# Source excerpt
## START
A: Absolutely. You can't do service design in isolation, because then it's just a mapping exercise. You still need other disciplines, such as product thinking, which is key in helping you get from A to B whilst focusing on the user. So service design is a communications device, which is why so many service designers I work with have fantastic UX skills, and why I, as a strategy consultant, can't do justice to service design. Whilst I may be able to do a value-stream map, where I can plot different points in a journey and the flow through it, a service designer knows how to turn that journey into something that's aesthetically pleasing, that makes sense, and can be tailored to be relevant to many audiences. A service designer will know not only how to draw it out, but also make it very repeatable and usable.

 

Q: Can you provide any examples of really good service design thinking applied in finserv, either something we've done, or something you've seen in the market that you think really embodies that ethos?

 

A: We've helped retail banks design complimentary services for their accounts. And that might be things like the example I gave earlier about an insurance product. Or it might also be alternative services, like being able to purchase travel tickets or an e-sim. When you're in the early stages of discovery, you might not have a designer yet, because you don't know what to design. But a service designer would have the skills to  carry out the preliminary research on the experiences that a user goes through. Once that's mapped, a designer can come in and create a product that is differentiated from what is out there in the market. So having a service designer in the team early on, even before you do sketches or go out to the market and test ideas, is really, really powerful.

 

Q: What’s the difference between value-stream mapping (VSM) and service design?

 

A: I think a lot of people confuse VSM with service design mapping. So, for example, they might create a value stream to work out how value is being moved through a chain. But a value stream in isolation doesn't consider the user. It comes from manufacturing, so it's more concerned with: how do we reduce waste? How do we reduce delays? How do we reduce pain on the journey? Whereas if you add the service design layers on top of it, now you're thinking about user journey.. For example, say I have to send an email each time I need to do an activity. In a value-stream map, that might not be a big deal, because it’s a 10-second task within a 10-hour map. But a service design point of view captures my frustration, which is: why do I have to open my inbox, context-switch, and move from one platform to another in order to send an email? If only I could automate it.

 

Q: What are some practical steps a financial services leader can take in order to shift towards implementing this service design thinking?

 

A: I think that goes back to understanding how your organization creates products to satisfy user needs today. Traditionally, in big financial services organizations, the UX team will be siloed in its own pocket to serve many different departments. The smaller fintechs will often be much more integrated, with a product squad that has a service designer or a UX designer within the squad itself, and they live with the whole product development process. Whereas in a larger company, it's often a shared service. So if I wanted to implement service design in my big retail banking organization, which has this traditional way of thinking, the first thing I do is find a way to integrate the service design function into the places where products are being developed.
## END
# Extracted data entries
## START
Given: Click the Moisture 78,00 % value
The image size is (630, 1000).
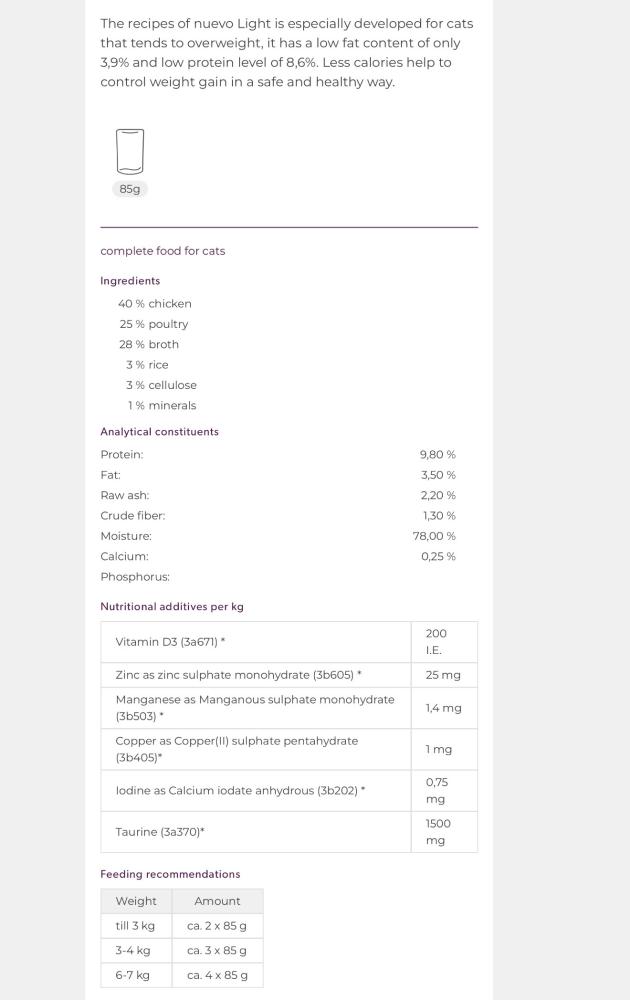Looking at the screenshot, I should point(434,536).
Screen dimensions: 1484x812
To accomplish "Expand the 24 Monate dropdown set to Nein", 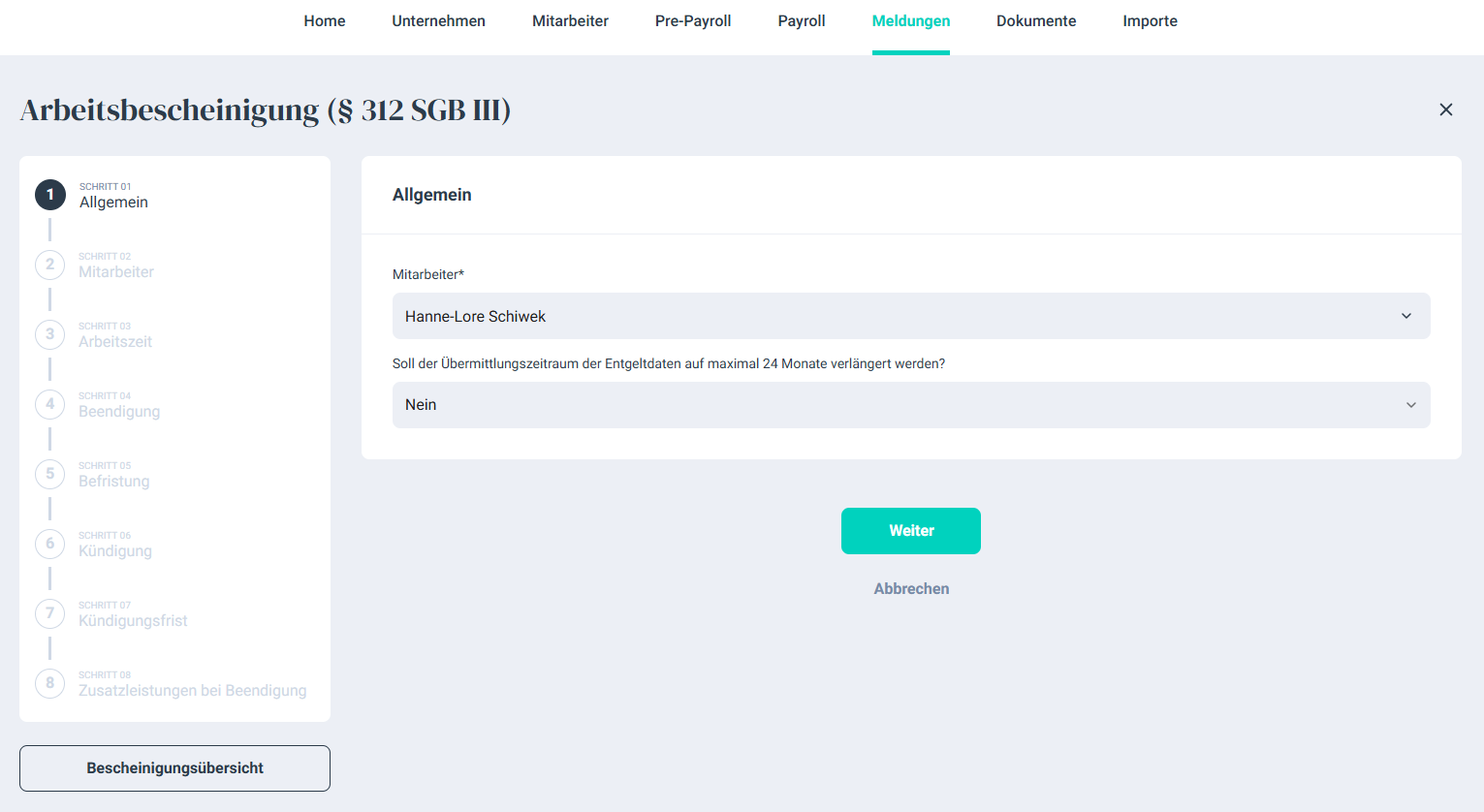I will point(909,405).
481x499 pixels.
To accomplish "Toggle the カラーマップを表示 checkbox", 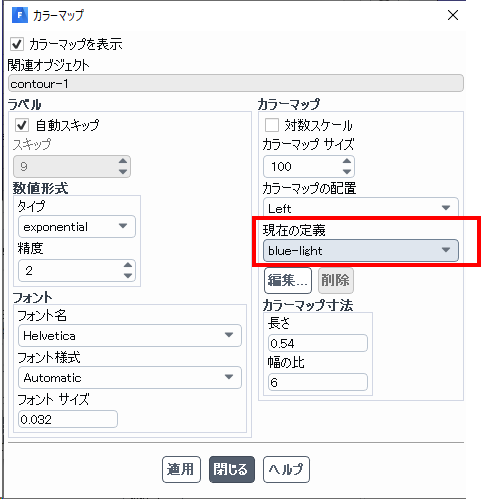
## END
# Written tasks
1) In the service design interview, where does value-stream mapping come from?
2) Continue the service design interview from the point where it stops.

# Final answers
1) Value-stream mapping comes from manufacturing.

2)
It’s the same with data. Where classically you have a data function in a product, the data team will be consulted near the end to help measure whether it's successful or not. But really, they should be part of the whole development lifecycle. So they're helping us to start to figure out why we're creating that product in the first place, they're making sure we're capturing the right data in the right touchpoints, and then using that data to check if it's actually a success. I would put service designers in those same points as well. You need to break down that barrier, and include them in the development of the product.

 

Q: What's the biggest challenge you've experienced around service design? 

 

A: When you have loads of complex financial services products, I think it's slightly overwhelming to ask, what is the service, really? Just defining the service itself is a huge mindset shift. When you're providing a product, let's say Uber as a service: you call a car, the car arrives, you sit in the car, and then you get to the destination, and you get out. It's very easy to scope that as an end-to-end. But with a financial product, it's very hard to understand where your service map starts and stops. You open an account, you put money in the account, but that's not where the user leaves their financial journey. You're then consuming financial services with your bank for hopefully, many, many, many years, constantly. And along that journey, you're looking to buy insurance, you're looking to get a loan, a mortgage, etc. So what I try and do is help leaders realize that you have journeys within journeys. Setting a taxonomy for what a journey is and what a product is, that’s understood throughout the organization, is the key to success.

 

Q: I love the idea of service design removing pain from people's lives. There's a real greater good element to service design that I think makes it really compelling as an idea! Fantastic.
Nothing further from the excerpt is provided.